> Collected data entries:
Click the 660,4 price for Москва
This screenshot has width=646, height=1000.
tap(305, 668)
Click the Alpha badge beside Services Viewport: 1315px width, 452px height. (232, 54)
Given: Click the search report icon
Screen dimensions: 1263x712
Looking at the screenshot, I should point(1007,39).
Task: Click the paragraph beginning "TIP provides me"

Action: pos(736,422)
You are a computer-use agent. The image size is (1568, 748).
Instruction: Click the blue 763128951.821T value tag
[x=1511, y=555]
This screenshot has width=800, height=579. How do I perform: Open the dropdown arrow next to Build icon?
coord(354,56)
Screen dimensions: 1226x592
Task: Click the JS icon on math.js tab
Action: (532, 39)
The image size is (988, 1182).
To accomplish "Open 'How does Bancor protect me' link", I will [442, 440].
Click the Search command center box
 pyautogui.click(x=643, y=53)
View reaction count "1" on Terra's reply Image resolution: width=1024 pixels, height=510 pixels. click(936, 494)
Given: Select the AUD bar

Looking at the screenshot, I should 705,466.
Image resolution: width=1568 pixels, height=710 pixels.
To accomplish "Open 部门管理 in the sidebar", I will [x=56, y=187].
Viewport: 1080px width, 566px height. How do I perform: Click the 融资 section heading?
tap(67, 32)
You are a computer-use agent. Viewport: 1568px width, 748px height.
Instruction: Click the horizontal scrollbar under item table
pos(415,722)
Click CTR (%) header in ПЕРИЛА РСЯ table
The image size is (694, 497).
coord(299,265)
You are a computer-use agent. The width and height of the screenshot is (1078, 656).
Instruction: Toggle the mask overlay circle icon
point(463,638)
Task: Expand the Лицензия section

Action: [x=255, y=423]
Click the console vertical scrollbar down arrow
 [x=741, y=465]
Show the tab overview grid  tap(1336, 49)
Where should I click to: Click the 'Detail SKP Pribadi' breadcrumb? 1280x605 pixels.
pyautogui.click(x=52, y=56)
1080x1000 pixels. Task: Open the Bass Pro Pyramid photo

> DIRECTIONS FOR THIS TASK: Repeat the data above in full, word for word.

> PROBLEM SOLUTION:
Click the 660,4 price for Москва
This screenshot has width=646, height=1000.
tap(305, 668)
Click the Alpha badge beside Services Viewport: 1315px width, 452px height. (232, 54)
Given: Click the search report icon
Screen dimensions: 1263x712
Looking at the screenshot, I should point(1007,39).
Task: Click the paragraph beginning "TIP provides me"

Action: pos(736,422)
You are a computer-use agent. The image size is (1568, 748).
Instruction: Click the blue 763128951.821T value tag
[x=1511, y=555]
This screenshot has width=800, height=579. How do I perform: Open the dropdown arrow next to Build icon?
coord(354,56)
Screen dimensions: 1226x592
Task: Click the JS icon on math.js tab
Action: (532, 39)
The image size is (988, 1182).
To accomplish "Open 'How does Bancor protect me' link", I will [442, 440].
Click the Search command center box
 pyautogui.click(x=643, y=53)
View reaction count "1" on Terra's reply Image resolution: width=1024 pixels, height=510 pixels. click(936, 494)
Given: Select the AUD bar

Looking at the screenshot, I should 705,466.
Image resolution: width=1568 pixels, height=710 pixels.
To accomplish "Open 部门管理 in the sidebar", I will [x=56, y=187].
Viewport: 1080px width, 566px height. How do I perform: Click the 融资 section heading?
tap(67, 32)
You are a computer-use agent. Viewport: 1568px width, 748px height.
Instruction: Click the horizontal scrollbar under item table
pos(415,722)
Click CTR (%) header in ПЕРИЛА РСЯ table
The image size is (694, 497).
coord(299,265)
You are a computer-use agent. The width and height of the screenshot is (1078, 656).
Instruction: Toggle the mask overlay circle icon
point(463,638)
Task: Expand the Лицензия section

Action: [x=255, y=423]
Click the console vertical scrollbar down arrow
 [x=741, y=465]
Show the tab overview grid  tap(1336, 49)
Where should I click to: Click the 'Detail SKP Pribadi' breadcrumb? 1280x605 pixels.
pyautogui.click(x=52, y=56)
1080x1000 pixels. Task: Open the Bass Pro Pyramid photo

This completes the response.